Sei mir nicht böse, aber das was Du suchst, ist Fachsoftware, die natürlicherwiese nicht wie Sand am Meer existiert und noch weniger für Lau. Also darfst Du erstmal glücklich sein, dass es Dich nichts kostet. Wenn die Sprache ein Hindernis ist und das Erlernen und der Umgang mit der Sprache so aussichtslos, dass Du 1000 Euro ausgeben musst, dann bitte.

mfg chmee


----------



## der sucher (18. Februar 2009)

chmee hat gesagt.:


> Na klar, wenn Du zufälligerweise 1000 Euro über hast, kauf Dir After Effects.
> 
> Sei mir nicht böse, aber das was Du suchst, ist Fachsoftware, die natürlicherwiese nicht wie Sand am Meer existiert und noch weniger für Lau. Also darfst Du erstmal glücklich sein, dass es Dich nichts kostet. Wenn die Sprache ein Hindernis ist und das Erlernen und der Umgang mit der Sprache so aussichtslos, dass Du 1000 Euro ausgeben musst, dann bitte.
> 
> mfg chmee



ganz ruhig
wer sagt den das ich nicht bereitwäre das zu infestieren ich wollte nur sicher sein das richtige zu finden

mfg frank


----------



## chmee (11. März 2009)

Ich frage mich natürlich immer, warum man das Geld ausgeben sollte, wenn es um ein Projekt geht, dass in Deinem Fall auch kostenlos realisierbar wäre.. Kein Programm bietet Dir den Drück-Hier-Rauf-Fertig!-Knopf, und After Effects ist ein schweres Stück Programm, da würde ich mal sagen, es ist sinnvoller, ein kostenloses Programm zu nehmen, Umgang mit dem Programm musst Du eh' lernen.

mfg chmee


----------



## matrixxp (3. Mai 2009)

Die Lösung lautet "Stereo Movie Maker" und "Stereo Photo Maker" Beide kostenlos, bei good old google zu finden.Ich nutze die Progis seit Jahren,einfach und gut!Mittlerweile ist es aber schon gelungen ohne extra Displays, Billen etc. den Effekt zu erzielen auf den ich seit Jahren hinarbeite...Bedeutet nun leider für mich, dass selbst die Stereoskopischen Lösungen dieser Programme nichtmehr in Frage kommen.


----------



## chmee (3. Mai 2009)

> ..gelungen ohne extra Displays, Billen etc. den Effekt zu erzielen..
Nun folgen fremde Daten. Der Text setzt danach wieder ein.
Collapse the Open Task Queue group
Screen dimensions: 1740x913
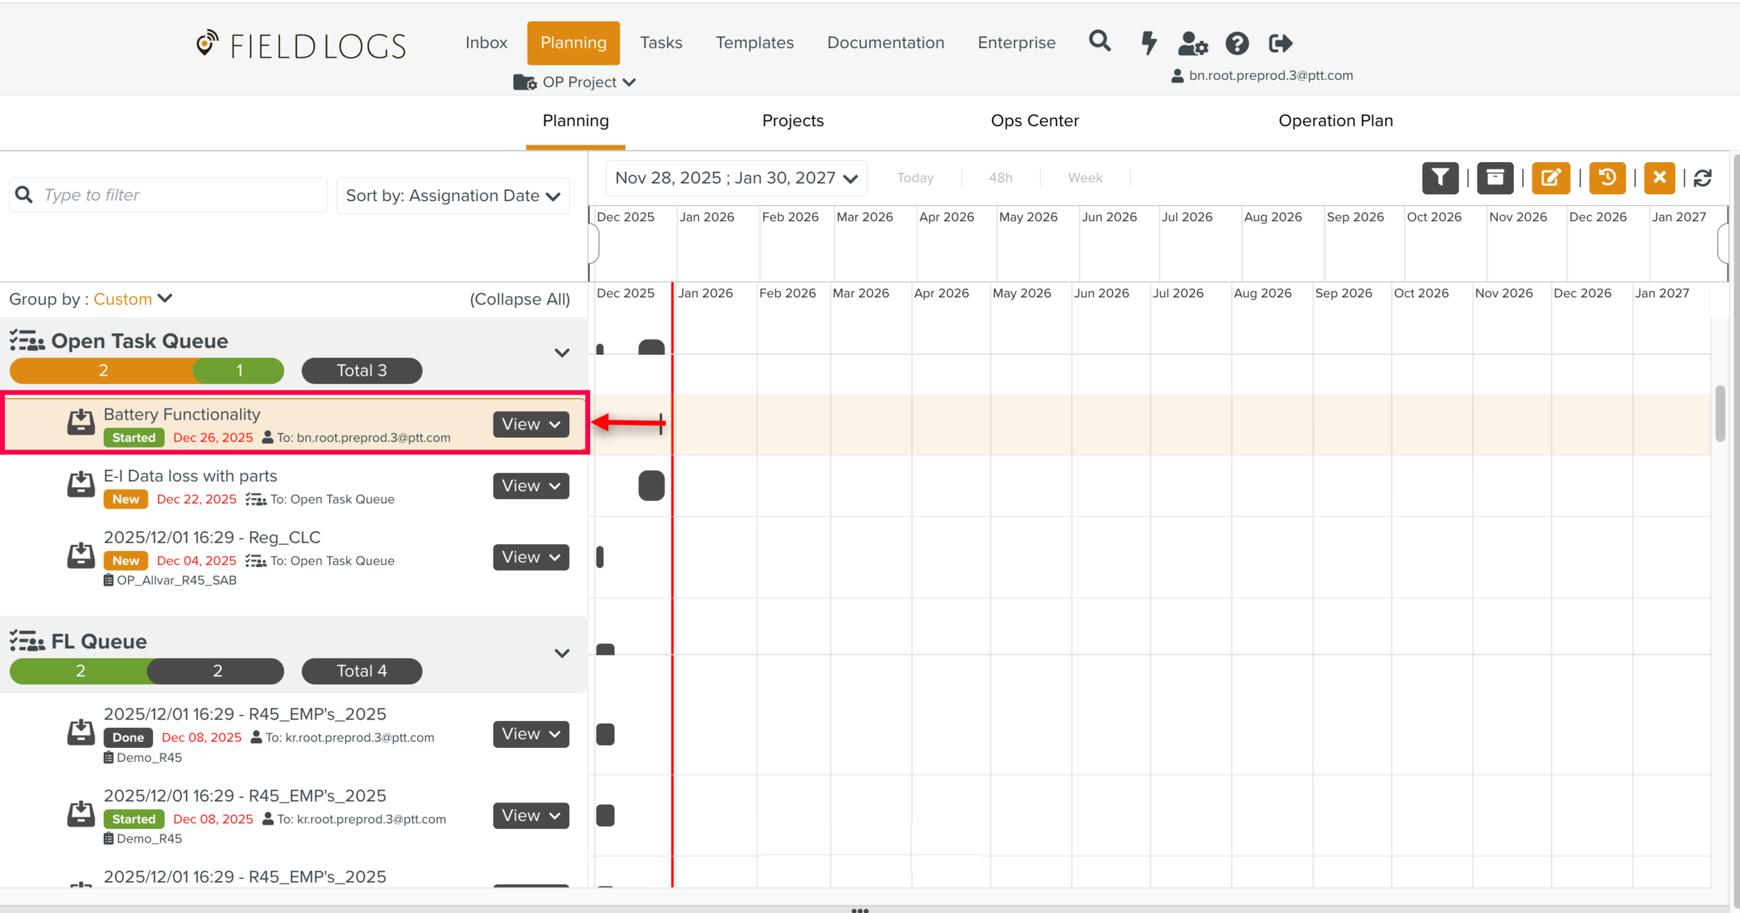(x=562, y=353)
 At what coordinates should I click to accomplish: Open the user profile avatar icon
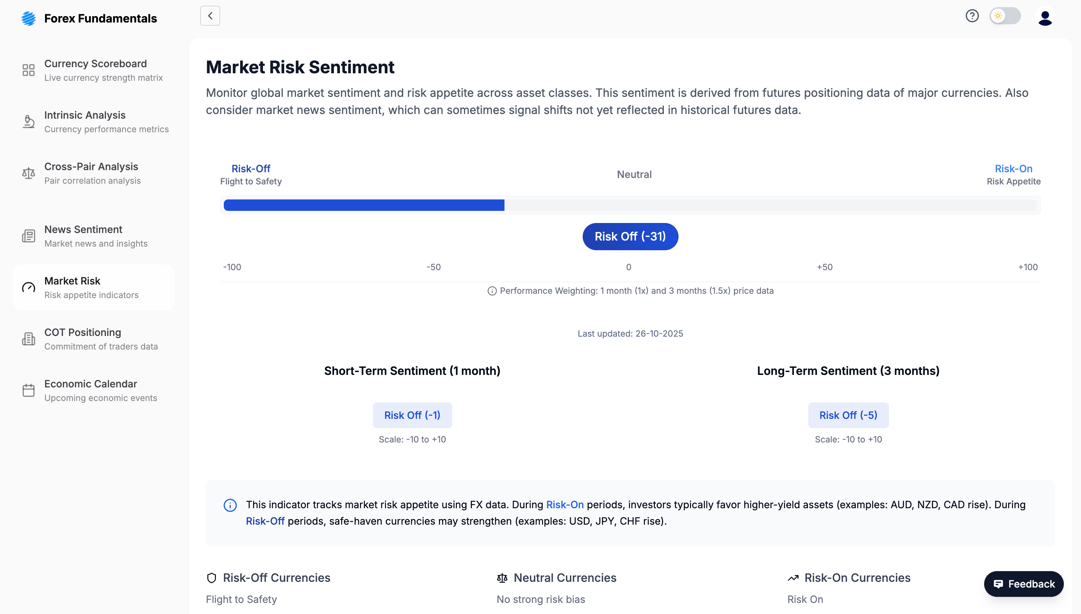point(1045,17)
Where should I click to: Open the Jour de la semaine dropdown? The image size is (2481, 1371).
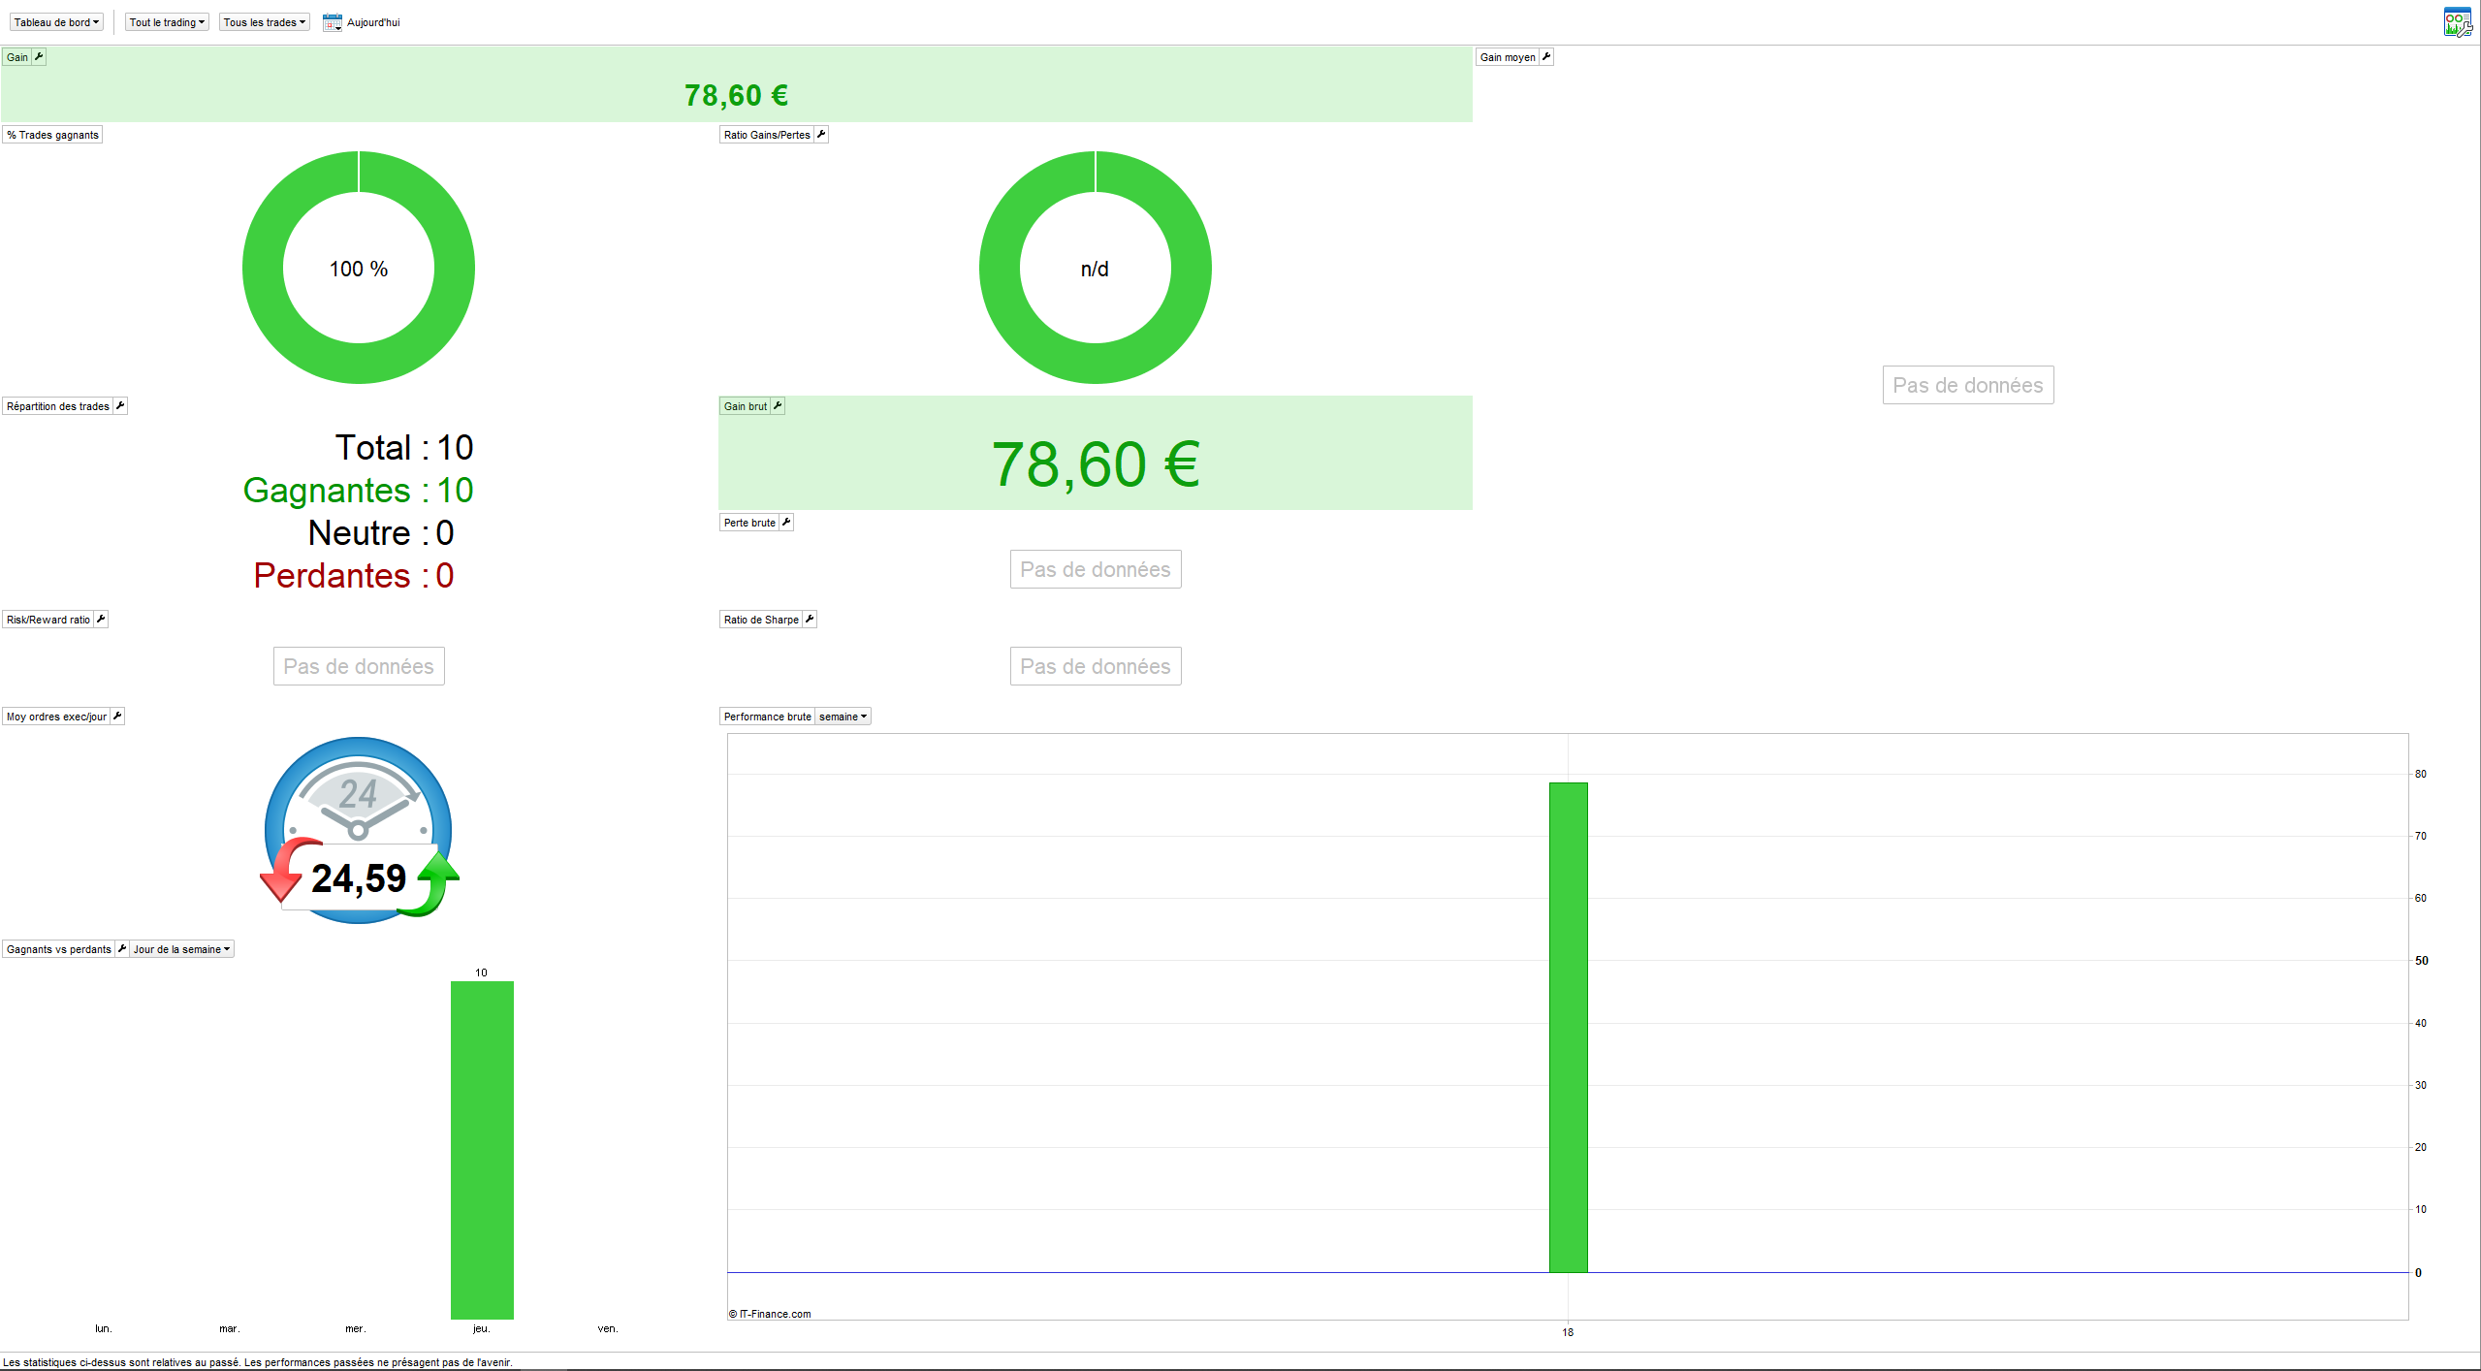181,949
Erzähl mal, wie das geht / gehen soll.

mfg chmee


----------



## matrixxp (4. Mai 2009)

@chmee

http://www.inv3.com/index.html

Würde mich mal interessieren, wie der Effekt bei dir / euch ankommt?!
Das neue HD3D ?

Die Technik lässt sich glücklicherweise auch auf Animationsprogramme wie Cinema 4D anwenden, Bilder,...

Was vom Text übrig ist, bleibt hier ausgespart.